Try it: Please explain, in one to three sentences and using the boxing history text, why the Romans prohibited boxing shortly before the birth of Christ.

Excerpt provided:
Boxing began as an exhausting and brutal spectacle. In ancient Greece, two men would sit face to face with their fists wrapped in strips of leather. They would hit each other until one of them fell to the ground unconscious--or dead. Roman fighters wore cestuses (leather straps plated with metal) to shorten the length of the bouts. Shortly before the birth of Christ, Romans prohibited boxing, because the sport had become so savage.
Boxing disappeared until the late 1600s, when it surfaced again in England. Modern boxing was introduced there in the early 1700s, with bare-knuckle fighting that continued without respite until one fighter could not continue. Boxing was made a bit less savage in 1743, when the London Prize Ring Rules were enacted. The bouts were still continuous, but a fight ended when one competitor was knocked down and could not get up within 30 seconds.
In the mid-1850s, British boxers visited the United States and tried to create interest in boxing, but many Americans opposed the bare-knuckle sport, and the last such fight, a 75-round main event, took place in 1889. A British sportsman, the Marquess of Queensberry, introduced new professional tournament rules in which boxers were required to wear gloves and fight three-minute rounds with a one-minute rest period between rounds.
What was called the golden age of U.S. boxing began in 1920 in New York with legislation that permitted public prizefighting and introduced fighters such as Jack Dempsey, Gene Tunney and Joe Louis.

Supplied data:
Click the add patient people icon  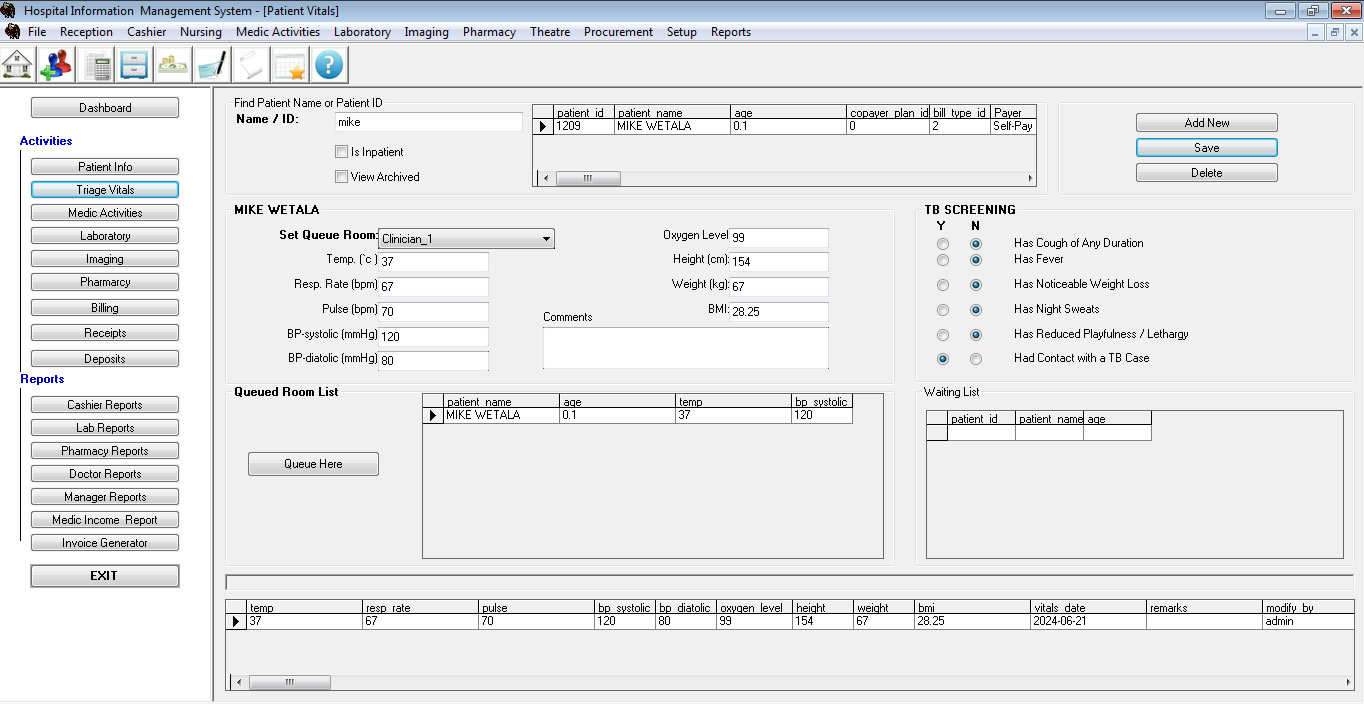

Task answer: The Romans prohibited boxing because the sport had become so savage.